*Explore the material*:
1. List every government office or agency that the passage on nonprofit incorporation mentions by name.
2. Answer these questions about the passage on nonprofit incorporation:
(a) How many main stages does the process have?
(b) Which state's website is given as an example?
(c) According to the passage, does nonprofit status equal tax exempt status?

Taking a nonprofit from a dream to a viable entity involves weeding through the state incorporation and federal tax exemption process. Would-be founders of a nonprofit often find this a daunting marathon rather than a quick sprint. Indeed, there are many steps to be followed (with the proverbial “i” dotting and “t” crossing) and a bit of IRS grace to make this a reality. (Or, if you are hoping to form a 501(c)(4) on the wrong side of the political fence, maybe “grace” isn’t the operative word.)

I would like to give an overview of nonprofit incorporation and 501(c)(3) tax exemption, which is the most common way that charities are formed and become tax exempt entities. There are two main stages to the process:

1) State incorporation as a nonprofit entity. At a state level, founders of a nonprofit will create a nonprofit corporation after obtaining consent where required from government agencies. There should be helpful information the Department of State (or Secretary of State) website in your state. In New York, for example, you can visit the following website: http://www.dos.ny.gov/corps/nfpfaq.asp. A corporation is formed as a not-for-profit entity in a single step, which means among other things that it has a public purpose and is not formed for the benefit and financial interest of private individuals. Nonprofit status, however, does not equate to tax exempt status. That is the second step.

*Data records*:
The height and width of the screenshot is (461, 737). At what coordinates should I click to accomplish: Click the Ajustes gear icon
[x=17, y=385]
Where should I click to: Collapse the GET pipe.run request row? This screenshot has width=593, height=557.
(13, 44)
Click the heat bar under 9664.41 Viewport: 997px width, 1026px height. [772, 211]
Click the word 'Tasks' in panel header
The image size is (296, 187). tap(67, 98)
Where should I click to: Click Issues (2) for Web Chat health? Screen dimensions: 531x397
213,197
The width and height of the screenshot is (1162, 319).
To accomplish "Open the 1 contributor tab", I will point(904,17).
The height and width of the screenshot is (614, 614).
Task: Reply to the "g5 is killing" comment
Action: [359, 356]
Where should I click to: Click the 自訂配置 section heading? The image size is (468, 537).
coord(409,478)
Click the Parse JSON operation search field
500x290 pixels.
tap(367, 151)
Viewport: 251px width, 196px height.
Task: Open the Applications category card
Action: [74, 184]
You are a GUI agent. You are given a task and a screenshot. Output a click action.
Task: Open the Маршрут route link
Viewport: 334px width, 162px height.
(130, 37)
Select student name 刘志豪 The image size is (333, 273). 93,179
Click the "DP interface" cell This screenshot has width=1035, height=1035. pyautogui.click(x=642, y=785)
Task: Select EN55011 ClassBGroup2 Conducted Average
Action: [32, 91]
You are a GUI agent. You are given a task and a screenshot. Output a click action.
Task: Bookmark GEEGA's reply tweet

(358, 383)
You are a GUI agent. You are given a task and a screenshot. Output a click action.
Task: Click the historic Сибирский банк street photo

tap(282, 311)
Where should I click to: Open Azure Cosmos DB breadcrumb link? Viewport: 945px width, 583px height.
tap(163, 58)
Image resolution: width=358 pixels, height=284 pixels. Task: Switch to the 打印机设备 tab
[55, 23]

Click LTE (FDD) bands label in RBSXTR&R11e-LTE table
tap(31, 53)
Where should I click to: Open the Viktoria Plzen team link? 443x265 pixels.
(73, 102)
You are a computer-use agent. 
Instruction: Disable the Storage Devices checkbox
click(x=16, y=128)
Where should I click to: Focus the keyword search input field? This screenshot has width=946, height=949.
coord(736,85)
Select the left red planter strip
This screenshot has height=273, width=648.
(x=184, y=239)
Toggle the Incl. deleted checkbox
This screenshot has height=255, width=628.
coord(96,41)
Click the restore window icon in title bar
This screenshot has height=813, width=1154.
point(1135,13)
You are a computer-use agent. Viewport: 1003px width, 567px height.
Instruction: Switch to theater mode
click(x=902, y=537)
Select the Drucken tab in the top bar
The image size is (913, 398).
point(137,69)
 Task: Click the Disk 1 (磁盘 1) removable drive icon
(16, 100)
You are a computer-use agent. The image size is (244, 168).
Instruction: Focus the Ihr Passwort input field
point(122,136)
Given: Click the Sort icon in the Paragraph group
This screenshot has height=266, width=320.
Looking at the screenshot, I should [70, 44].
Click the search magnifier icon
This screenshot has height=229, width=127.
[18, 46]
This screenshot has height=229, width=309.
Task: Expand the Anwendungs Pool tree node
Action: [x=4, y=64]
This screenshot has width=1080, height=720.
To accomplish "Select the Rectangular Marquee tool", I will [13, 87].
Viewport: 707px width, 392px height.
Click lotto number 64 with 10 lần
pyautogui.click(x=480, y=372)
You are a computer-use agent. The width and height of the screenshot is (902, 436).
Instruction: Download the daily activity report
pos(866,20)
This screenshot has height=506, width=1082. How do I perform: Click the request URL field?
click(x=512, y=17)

*Answers for the exercise*:
1.
IRS
Department of State
Secretary of State

2.
(a) Two.
(b) New York.
(c) No. Tax exempt status is the second step.